Prep Time 10 minutes
Cook Time 25 minutes
Servings 4

Ingredients
  

  • 1 tbsp olive oil or avocado oil
  • 1 small onion diced
  • 2 garlic cloves minced
  • 2 medium carrots diced
  • 2 celery stalks diced
  • 1 cup frozen peas
  • 1 cup corn kernels fresh or frozen
  • 2 cups cooked chicken breast shredded or diced
  • 4 cups low-sodium chicken broth
  • 1 cup milk of choice almond, low-fat, or oat milk
  • 2 tbsp whole wheat flour or almond flour
  • ½ tsp dried thyme
  • ½ tsp dried parsley
  • ½ tsp salt
  • ¼ tsp black pepper
  • Optional: dash of nutmeg

Instructions
 

  • Heat oil in a large pot over medium heat.
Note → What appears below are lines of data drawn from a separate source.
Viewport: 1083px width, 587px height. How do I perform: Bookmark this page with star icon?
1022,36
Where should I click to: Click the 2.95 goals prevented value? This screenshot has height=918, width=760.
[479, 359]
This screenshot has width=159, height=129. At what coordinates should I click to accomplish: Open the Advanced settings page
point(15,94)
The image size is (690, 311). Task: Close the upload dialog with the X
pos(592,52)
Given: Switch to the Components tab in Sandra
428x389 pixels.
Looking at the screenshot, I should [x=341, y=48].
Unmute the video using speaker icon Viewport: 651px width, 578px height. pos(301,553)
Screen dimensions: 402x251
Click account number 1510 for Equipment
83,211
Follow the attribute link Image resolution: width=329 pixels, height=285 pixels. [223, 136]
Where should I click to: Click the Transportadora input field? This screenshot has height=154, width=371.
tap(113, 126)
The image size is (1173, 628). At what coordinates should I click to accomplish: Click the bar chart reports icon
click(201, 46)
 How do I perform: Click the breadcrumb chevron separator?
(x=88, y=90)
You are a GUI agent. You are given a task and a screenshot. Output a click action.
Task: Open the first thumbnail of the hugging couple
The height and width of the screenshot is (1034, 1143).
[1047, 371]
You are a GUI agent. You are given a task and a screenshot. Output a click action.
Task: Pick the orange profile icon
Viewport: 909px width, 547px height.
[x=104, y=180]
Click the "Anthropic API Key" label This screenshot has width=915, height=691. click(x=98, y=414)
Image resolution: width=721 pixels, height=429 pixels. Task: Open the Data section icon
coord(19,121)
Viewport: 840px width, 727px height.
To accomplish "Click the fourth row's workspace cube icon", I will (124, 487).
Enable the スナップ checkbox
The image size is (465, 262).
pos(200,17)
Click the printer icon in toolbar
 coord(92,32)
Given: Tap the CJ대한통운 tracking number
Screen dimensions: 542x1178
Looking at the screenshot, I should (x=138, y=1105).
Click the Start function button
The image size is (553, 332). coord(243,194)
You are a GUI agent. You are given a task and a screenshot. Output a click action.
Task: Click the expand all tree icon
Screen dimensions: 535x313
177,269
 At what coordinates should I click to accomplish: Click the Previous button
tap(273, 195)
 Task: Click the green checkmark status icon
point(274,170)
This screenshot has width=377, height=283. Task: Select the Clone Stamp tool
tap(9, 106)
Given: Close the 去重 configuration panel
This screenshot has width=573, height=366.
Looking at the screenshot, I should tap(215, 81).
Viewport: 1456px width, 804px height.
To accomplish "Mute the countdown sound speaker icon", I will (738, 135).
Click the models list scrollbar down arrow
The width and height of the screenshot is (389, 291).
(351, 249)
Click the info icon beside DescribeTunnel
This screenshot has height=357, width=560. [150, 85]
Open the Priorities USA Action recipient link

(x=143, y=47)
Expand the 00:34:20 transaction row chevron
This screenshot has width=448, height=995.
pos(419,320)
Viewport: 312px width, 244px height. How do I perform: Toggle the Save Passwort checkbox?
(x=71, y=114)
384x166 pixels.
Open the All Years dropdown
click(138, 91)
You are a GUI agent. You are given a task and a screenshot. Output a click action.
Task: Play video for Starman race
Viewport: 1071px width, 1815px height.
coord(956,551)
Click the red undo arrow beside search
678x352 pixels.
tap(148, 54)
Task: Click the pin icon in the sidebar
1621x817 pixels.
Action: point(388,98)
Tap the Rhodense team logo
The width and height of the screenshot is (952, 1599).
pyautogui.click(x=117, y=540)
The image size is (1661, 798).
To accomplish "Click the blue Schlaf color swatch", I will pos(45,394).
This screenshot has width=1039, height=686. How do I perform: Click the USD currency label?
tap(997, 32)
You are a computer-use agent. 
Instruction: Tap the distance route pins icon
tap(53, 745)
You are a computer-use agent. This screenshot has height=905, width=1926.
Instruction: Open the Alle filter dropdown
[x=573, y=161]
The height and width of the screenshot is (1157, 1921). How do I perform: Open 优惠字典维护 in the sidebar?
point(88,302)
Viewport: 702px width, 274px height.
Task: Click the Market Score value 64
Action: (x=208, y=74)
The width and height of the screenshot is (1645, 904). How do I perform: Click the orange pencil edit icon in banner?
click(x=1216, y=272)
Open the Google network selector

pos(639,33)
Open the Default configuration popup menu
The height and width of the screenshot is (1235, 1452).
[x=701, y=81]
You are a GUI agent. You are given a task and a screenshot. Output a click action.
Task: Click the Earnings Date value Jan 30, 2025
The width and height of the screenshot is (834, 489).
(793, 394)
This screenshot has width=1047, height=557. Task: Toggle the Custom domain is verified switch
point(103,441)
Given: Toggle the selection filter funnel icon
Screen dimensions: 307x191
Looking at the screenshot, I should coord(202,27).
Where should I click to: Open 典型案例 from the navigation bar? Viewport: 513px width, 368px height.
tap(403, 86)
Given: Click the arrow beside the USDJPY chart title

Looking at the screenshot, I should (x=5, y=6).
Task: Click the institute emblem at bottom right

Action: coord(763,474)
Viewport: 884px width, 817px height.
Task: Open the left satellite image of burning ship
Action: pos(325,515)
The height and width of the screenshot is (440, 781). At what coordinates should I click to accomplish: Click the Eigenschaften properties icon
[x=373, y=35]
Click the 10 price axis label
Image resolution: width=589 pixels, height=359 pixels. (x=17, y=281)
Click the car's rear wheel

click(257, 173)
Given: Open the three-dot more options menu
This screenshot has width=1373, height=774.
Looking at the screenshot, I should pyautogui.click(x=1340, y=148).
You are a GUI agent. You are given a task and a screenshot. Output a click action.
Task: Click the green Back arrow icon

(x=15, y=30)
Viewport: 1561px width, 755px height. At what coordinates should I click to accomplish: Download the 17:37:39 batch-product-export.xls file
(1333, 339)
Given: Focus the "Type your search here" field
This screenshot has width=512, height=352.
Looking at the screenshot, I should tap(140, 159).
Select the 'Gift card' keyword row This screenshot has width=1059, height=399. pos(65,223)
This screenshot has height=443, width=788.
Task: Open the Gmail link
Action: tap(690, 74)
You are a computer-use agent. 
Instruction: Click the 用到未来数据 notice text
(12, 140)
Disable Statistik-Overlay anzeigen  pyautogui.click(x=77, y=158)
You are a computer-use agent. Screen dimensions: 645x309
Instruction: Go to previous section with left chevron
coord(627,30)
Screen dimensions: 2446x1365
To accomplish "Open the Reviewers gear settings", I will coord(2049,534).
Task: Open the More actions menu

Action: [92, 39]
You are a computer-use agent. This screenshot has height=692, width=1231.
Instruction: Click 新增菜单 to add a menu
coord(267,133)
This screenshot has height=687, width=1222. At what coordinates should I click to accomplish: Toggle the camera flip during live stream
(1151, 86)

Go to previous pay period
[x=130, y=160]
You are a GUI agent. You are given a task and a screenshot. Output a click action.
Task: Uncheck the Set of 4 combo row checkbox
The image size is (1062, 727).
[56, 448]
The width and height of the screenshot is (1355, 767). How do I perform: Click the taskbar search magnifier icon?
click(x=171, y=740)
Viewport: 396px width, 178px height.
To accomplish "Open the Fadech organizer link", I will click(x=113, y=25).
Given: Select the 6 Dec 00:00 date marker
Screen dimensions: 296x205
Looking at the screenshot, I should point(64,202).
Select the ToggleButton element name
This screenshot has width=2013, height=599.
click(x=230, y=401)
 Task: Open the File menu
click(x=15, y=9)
Add onion, carrots, and celery; sauté 5–6 minutes until softened. Stir in garlic and cook 30 seconds.
  • Sprinkle flour over vegetables, stir, and cook 1 minute.
  • Gradually pour in broth while whisking to prevent lumps. Add thyme, parsley, salt, pepper, and nutmeg. Bring to a gentle boil.
  • Reduce heat, add shredded chicken, and simmer 10–12 minutes.
  • Stir in milk, peas, and corn. Cook 5–7 minutes until creamy and thickened.
  • Taste and adjust seasoning. Simmer longer for a thicker soup or add milk for a lighter texture.
  • Garnish with fresh parsley and serve warm.

Notes

Serve with a side salad, whole-grain biscuits, or crusty toast.
Top with puff pastry squares for a true pot pie feel.
Storage & Reheating
Refrigerate up to 4 days.
Freeze up to 2 months.
Reheat on the stove, adding broth or milk if too thick.